South Africa Marks 50 Years Since Soweto Uprising as Youth Still Face Hardship

JOHANNESBURG (AP) — South Africa is marking half a century since the Soweto uprising, a deadly confrontation in which more than 200 young demonstrators were shot and killed by police while protesting the apartheid government’s education policies.

The events of June 16, 1976 — observed each year as Youth Day — are widely regarded as a turning point in the nation’s long struggle against white minority rule. The violence sparked further demonstrations across the country, intensified resistance to apartheid, and drew global attention to the racial oppression endured by Black South Africans.

Yet five decades later, serious concerns remain about the state of young people in the country. Uprising survivors, historians, and young South Africans alike have spoken out about the hardships still facing the nation’s youth — including deep inequality, high rates of unemployment, widespread poverty, and social issues such as drug and alcohol abuse.

Soweto, one of South Africa’s oldest townships, is dotted with landmarks tied to that historic day, drawing visitors from both home and abroad. Among them is a memorial named for Hector Pieterson, the 13-year-old whose lifeless body — captured in a photograph that circulated around the world — became one of the most recognizable images of the 1976 uprising.

Murals and billboards showing protesting students are visible throughout the township, which is also home to the June 16 Memorial dedicated to those events. For survivors, however, these symbols carry a heavy emotional weight.

Seth Mazibuko, who lived through the deadly protests, recalled in vivid detail how students pushed back against police attempts to break up the crowd using tear gas.

“They struggled with the tear gas because when they threw it our way, the wind would blow the gas back to them, so it was also affecting them,” Mazibuko said. “They then started sending the police dogs to us, we used stones to chase the dogs back to them.”

Mazibuko was arrested following the protests and held for 18 months before being sent to Robben Island, where he spent seven years imprisoned alongside other political prisoners.

South Africa has changed enormously in the 50 years since the uprising, but the so-called “born free” generation — those who grew up after the fall of apartheid — still faces steep obstacles.

“I would say the issues of poverty and crime are the most pressing ones,” said Sima Poto, a 19-year-old who was visiting the June 16 Memorial. “It is poverty that is leading many of them into crime.”

Zola Mguli, a 29-year-old who works with the Southern African Alcohol Policy Alliance — an organization focused on combating alcohol and substance abuse — said he feels fortunate to have grown up in a free South Africa, even as major problems persist. “Things are not going as well as our forefathers hoped, there is still racism, alcoholism and other things we are battling with,” he said. “But if we, the youth, rise up, we can do better.”

Historian Noor Nieftagodien described the 1976 student protest movement as both a traumatic and transformative moment that fundamentally shifted the anti-apartheid struggle by elevating young people to the center of liberation politics.
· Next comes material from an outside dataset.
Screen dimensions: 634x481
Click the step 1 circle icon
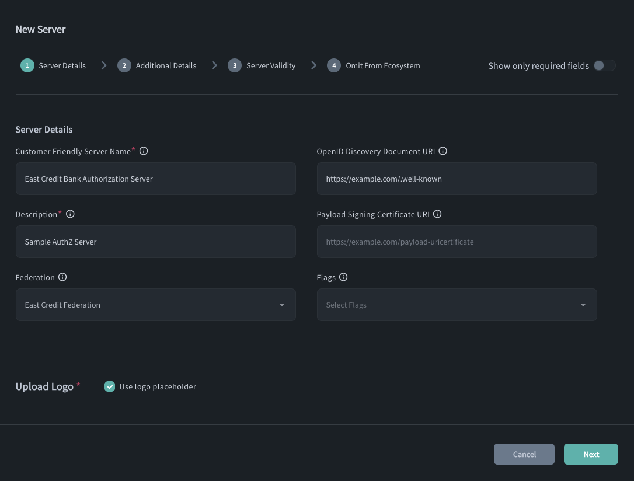[x=27, y=65]
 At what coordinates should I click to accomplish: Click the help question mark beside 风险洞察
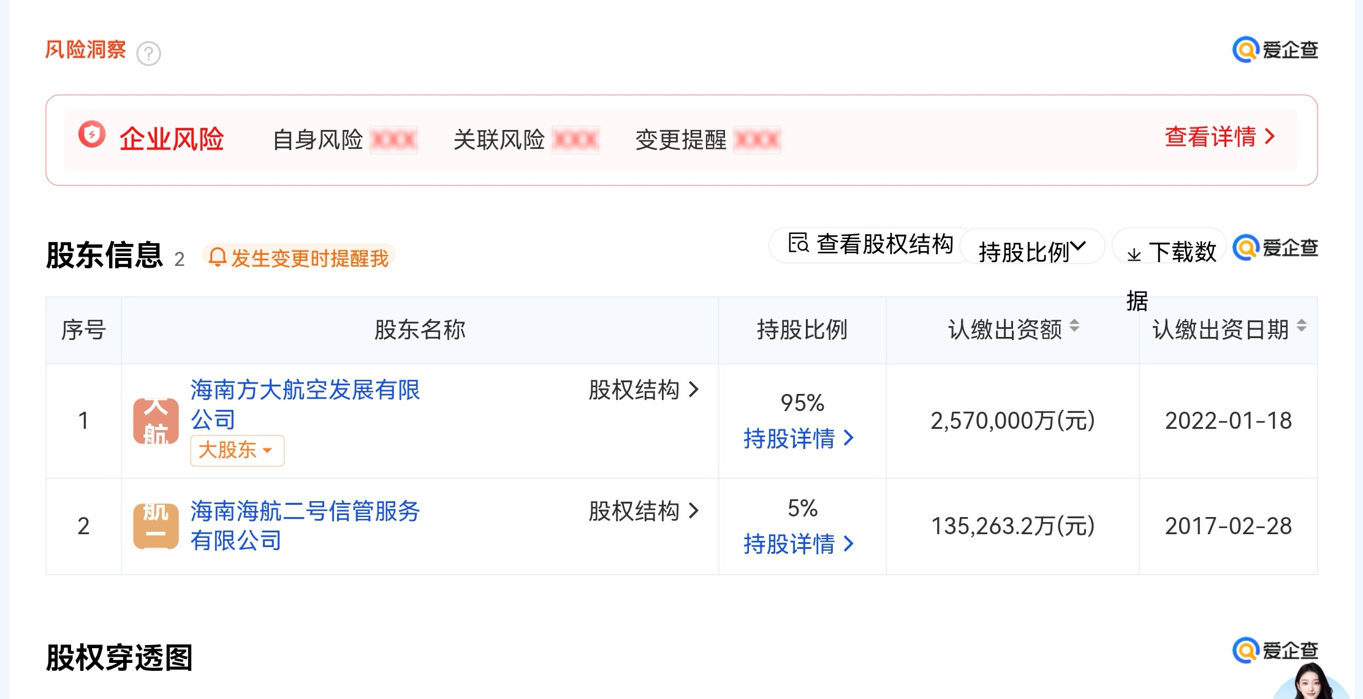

“This was a generation that was young, gifted, and Black,” he said. “They wanted education.”

“The idea of Black power resonated with this new generation of young people,” Nieftagodien added. “Black consciousness was kind of electrifying; it inspired university students and then increasingly also students in high schools.”

He expressed concern that since June 16 was declared a public holiday after apartheid’s end, the day’s deeper significance has faded, overshadowed by festivities that he believes dilute its political meaning.

“It has lost its meaning,” he said. “What has happened is that we’ve had the day marked with concerts, etc. I’m all for concerts. But, in fact, in so doing, the kind of celebrations that have been organized have been disinvested from politics, from a critical understanding of what happened.”